I get a buzz when my favorite basketball player hits a big shot. Something primal stirs in me when I read a great sentence by favorite writer. I love the work created by my favorite artists. But we don’t know one another. They don’t know my name. We might not even get along. Is the appreciation of their art where the relationship between me and my (former) heroes should end?

I don’t think so. I think I’ve been looking at it the wrong way, because what I see, hear, and feel reads like a trailer to the inner life of that person.

I don’t read gossip rags. I’m not digging for dirt. But I breathe stories. I seek them out when they’re told, in a newspaper article, a profile, or a placard by a painting, and when they’re shown, in a song, a book, the way a line is drawn, a conversation on the phone or at a bar. I thirst for real things, unscripted moments and unfiltered gestures in a world that feels more and more prepackaged. It’s a large part of why I love my friends and my family, those whose stories I know which allow me to empathize with them, learn from them, really see them.

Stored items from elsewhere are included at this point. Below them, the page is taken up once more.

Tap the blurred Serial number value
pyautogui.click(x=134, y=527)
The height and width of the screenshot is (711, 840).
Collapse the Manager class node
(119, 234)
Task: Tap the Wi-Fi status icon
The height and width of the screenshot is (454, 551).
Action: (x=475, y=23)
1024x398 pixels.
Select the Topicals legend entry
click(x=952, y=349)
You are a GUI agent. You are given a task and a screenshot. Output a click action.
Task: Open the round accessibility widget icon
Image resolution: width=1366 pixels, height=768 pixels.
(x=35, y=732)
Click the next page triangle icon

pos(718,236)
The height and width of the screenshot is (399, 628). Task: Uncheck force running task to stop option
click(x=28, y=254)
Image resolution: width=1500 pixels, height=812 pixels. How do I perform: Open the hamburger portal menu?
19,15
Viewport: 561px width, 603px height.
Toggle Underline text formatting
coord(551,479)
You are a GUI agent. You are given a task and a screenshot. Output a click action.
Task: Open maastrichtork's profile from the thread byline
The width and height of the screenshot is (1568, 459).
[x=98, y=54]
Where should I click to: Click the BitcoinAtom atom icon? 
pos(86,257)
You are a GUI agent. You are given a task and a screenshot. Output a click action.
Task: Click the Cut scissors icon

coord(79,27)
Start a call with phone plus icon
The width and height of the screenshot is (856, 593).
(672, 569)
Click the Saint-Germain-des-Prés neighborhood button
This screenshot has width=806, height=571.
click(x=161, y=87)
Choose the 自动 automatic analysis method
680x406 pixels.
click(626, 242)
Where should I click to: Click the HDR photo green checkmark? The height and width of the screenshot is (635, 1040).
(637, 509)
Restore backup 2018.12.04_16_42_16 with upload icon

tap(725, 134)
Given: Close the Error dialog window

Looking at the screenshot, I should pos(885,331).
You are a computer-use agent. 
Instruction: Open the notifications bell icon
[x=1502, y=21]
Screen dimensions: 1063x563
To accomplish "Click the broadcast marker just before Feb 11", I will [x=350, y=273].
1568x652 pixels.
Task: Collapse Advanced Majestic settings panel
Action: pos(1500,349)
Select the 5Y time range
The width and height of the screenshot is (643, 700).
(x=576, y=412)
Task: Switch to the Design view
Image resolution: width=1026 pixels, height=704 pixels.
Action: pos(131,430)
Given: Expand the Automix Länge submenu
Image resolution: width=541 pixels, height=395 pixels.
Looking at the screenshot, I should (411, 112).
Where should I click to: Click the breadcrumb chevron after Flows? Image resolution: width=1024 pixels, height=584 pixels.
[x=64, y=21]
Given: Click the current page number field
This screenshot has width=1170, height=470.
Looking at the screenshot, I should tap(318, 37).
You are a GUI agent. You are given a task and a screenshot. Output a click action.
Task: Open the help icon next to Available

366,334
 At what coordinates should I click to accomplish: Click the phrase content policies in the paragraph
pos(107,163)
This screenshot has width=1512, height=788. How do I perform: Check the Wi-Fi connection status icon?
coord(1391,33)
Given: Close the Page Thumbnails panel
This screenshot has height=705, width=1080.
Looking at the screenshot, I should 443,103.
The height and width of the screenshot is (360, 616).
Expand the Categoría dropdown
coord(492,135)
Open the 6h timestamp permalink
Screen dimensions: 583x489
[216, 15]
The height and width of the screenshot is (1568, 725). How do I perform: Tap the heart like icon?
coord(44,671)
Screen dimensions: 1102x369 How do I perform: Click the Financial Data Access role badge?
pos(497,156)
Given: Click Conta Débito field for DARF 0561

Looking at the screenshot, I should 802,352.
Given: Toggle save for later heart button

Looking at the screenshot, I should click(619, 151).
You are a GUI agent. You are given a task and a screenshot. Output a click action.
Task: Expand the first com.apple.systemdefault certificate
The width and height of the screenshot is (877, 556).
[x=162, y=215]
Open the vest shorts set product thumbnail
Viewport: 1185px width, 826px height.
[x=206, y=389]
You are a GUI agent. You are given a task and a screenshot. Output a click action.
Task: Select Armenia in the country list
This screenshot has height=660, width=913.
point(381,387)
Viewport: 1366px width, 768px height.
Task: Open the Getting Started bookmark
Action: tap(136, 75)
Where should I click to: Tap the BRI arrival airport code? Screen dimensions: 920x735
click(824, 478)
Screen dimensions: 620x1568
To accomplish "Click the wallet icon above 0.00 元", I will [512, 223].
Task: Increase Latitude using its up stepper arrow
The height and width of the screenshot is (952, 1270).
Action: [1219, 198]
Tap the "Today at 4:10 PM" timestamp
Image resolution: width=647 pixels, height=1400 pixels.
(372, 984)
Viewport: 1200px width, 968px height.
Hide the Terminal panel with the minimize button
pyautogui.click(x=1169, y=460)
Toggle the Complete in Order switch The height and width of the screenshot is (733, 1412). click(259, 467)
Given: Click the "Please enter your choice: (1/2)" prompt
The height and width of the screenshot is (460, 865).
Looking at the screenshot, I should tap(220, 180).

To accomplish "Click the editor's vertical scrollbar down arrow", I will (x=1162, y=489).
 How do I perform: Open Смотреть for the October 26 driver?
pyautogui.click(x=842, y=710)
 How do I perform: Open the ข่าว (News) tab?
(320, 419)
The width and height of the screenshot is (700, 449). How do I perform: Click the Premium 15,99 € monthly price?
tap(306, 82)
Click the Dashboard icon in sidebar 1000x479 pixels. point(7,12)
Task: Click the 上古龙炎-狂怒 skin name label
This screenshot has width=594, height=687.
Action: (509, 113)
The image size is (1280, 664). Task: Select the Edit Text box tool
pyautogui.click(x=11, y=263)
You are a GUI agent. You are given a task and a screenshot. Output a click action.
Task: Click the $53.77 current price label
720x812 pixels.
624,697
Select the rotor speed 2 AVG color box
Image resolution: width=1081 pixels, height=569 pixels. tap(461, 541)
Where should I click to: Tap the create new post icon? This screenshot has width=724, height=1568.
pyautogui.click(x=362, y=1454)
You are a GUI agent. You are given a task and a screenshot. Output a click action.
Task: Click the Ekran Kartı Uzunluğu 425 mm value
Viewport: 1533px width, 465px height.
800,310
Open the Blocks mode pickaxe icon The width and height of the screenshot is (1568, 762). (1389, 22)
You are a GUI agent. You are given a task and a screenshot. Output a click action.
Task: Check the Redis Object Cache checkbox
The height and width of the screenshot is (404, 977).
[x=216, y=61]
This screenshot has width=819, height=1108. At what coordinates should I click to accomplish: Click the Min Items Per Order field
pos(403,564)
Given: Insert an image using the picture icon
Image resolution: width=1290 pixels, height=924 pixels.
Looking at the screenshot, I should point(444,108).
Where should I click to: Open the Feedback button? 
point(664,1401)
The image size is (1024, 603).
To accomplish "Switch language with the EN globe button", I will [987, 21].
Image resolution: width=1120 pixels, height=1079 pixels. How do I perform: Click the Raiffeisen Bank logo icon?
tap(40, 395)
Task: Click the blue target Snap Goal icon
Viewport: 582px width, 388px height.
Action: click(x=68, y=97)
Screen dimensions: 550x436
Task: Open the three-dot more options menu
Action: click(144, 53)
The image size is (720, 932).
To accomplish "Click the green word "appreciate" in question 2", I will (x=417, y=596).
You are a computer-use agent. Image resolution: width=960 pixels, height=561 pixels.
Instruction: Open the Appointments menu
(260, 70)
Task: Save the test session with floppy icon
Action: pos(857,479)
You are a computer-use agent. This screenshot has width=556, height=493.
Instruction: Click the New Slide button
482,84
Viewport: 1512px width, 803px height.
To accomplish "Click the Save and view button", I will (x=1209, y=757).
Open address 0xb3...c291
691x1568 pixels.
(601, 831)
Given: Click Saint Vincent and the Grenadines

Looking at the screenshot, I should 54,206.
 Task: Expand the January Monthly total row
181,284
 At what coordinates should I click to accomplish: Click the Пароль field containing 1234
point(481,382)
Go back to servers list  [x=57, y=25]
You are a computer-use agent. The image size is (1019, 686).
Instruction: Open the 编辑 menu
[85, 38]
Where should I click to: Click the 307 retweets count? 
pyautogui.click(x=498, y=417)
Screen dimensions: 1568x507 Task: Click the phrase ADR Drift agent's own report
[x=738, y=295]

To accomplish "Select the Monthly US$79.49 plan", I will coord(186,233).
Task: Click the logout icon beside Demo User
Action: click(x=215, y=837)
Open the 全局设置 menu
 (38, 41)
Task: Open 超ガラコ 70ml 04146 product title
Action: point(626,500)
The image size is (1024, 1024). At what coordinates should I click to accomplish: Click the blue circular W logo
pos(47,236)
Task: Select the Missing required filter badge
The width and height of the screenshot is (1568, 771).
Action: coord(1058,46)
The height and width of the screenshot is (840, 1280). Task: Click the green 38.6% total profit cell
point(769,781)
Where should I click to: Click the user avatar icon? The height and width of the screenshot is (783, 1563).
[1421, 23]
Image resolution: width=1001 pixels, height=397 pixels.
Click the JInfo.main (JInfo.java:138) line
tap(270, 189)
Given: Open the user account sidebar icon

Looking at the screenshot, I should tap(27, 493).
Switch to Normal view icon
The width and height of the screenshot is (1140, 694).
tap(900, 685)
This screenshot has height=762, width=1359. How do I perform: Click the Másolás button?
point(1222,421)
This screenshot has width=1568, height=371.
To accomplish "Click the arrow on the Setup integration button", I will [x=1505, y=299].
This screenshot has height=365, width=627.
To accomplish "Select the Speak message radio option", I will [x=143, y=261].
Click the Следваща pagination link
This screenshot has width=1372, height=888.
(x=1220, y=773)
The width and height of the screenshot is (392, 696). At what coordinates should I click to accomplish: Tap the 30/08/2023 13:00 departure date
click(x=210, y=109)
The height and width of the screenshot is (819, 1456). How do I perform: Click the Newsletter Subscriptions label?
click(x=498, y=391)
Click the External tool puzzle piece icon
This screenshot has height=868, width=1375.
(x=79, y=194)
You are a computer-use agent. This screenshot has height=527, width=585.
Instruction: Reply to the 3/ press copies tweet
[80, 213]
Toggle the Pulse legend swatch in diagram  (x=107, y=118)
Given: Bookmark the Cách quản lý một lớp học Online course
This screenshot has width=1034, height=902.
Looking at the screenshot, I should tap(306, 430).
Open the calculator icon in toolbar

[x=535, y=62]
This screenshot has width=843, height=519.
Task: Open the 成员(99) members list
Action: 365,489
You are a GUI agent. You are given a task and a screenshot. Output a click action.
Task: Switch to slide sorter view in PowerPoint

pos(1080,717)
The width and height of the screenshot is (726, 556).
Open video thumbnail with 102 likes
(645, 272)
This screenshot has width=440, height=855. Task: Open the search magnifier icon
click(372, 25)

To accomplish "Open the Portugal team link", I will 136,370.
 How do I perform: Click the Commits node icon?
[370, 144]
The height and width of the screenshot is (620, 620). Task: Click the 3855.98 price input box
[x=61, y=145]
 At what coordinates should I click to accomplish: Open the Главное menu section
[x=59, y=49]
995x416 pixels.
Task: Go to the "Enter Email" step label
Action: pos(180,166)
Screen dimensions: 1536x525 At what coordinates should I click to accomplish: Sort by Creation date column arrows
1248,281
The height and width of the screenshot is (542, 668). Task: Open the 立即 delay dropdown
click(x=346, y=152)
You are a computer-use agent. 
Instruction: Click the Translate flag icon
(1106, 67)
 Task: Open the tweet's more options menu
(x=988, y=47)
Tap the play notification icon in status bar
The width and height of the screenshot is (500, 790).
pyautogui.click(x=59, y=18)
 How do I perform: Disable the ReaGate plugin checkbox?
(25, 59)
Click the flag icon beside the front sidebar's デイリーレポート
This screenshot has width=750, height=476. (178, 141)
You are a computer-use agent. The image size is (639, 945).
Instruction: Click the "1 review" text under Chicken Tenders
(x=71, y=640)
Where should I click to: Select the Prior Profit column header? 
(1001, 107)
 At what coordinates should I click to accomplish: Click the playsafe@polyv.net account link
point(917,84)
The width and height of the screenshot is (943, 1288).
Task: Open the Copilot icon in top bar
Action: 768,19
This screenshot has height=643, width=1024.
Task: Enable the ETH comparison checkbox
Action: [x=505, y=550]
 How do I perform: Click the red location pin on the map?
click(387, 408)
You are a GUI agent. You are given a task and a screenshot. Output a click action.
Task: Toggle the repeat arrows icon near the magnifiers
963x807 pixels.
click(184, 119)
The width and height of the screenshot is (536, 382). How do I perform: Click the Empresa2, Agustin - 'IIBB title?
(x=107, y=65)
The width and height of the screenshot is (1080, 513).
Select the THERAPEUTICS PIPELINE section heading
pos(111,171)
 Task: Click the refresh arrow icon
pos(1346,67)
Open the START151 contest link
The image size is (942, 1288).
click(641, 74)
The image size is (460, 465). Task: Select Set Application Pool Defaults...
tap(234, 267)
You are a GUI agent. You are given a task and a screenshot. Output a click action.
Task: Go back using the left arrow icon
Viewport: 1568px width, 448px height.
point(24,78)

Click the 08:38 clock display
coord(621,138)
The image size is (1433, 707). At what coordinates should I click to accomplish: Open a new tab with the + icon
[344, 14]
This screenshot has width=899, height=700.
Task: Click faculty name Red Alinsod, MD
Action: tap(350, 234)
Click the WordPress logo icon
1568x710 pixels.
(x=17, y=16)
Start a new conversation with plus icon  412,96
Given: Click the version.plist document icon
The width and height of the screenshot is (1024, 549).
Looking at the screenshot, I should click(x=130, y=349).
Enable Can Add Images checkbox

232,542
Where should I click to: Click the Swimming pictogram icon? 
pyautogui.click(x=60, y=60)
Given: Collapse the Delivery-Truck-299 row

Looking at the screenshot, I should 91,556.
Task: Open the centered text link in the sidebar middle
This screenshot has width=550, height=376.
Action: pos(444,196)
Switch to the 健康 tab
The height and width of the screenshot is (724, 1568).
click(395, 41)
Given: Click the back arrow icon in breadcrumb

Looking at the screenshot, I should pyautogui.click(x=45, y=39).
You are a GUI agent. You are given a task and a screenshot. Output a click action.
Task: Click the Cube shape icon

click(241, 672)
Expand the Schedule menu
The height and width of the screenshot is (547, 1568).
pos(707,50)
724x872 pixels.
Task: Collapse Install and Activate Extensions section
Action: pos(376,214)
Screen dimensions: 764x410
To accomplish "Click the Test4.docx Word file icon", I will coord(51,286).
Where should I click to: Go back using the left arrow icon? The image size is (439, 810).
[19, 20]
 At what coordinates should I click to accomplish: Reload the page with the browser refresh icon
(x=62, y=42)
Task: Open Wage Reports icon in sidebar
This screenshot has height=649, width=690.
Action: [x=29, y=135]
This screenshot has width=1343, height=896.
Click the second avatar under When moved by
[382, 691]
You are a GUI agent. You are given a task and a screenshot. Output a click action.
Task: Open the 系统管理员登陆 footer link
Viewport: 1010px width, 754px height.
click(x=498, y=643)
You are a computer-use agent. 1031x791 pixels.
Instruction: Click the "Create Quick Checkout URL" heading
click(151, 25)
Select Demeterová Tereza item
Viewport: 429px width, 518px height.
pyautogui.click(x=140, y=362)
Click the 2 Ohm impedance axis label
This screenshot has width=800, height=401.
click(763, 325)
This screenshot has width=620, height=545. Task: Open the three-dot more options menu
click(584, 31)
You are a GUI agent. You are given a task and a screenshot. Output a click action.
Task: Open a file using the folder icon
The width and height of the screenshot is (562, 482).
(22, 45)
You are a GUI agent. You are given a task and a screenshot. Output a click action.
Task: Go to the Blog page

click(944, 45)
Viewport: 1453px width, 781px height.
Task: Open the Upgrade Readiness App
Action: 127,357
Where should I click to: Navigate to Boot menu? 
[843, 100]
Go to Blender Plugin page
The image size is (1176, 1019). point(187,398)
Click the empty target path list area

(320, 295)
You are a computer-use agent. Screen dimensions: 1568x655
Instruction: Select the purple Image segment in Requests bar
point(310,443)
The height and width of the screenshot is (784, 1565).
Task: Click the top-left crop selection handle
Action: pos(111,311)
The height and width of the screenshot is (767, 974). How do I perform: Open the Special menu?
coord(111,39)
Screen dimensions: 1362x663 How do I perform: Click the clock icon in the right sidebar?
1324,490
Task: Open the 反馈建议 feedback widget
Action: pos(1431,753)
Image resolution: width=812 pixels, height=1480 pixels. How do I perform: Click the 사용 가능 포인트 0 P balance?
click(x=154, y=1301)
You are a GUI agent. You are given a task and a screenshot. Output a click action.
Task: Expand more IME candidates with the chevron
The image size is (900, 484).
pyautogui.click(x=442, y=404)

There is an access granted to us by public figures, an access rarely granted by a bus driver, a father sitting by the playground, an accountant, an access given or refracted through a film or a camera or a smile or the swing of a baseball bat. We get a glimpse at the stories of the famous, but aren’t privy to the interior life of the hundreds of people we pass on the street. And maybe in these glimpses, what we recognize and are drawn to are the same things we seek in potential friends, mentors, lovers.

Because we see them, we approach and treat the famous with reverence and curiosity. And instead of fighting against this instinct, I’d rather expand it. If the stories I do see inspire fascination and connection, I should strive to discovering as many stories as I can, stories that are overwhelmingly ignored. I won’t apologize for wanting to know the intricacies of Kendrick Lamar’s mind, as long as I feel the same urge towards the man who checks me out at the grocery store.

What have his hands felt? Where have those feet tread? What world has those eyes seen? James Baldwin said that people are too various to be treated so lightly, and he wasn’t just speaking about the people on my T.V.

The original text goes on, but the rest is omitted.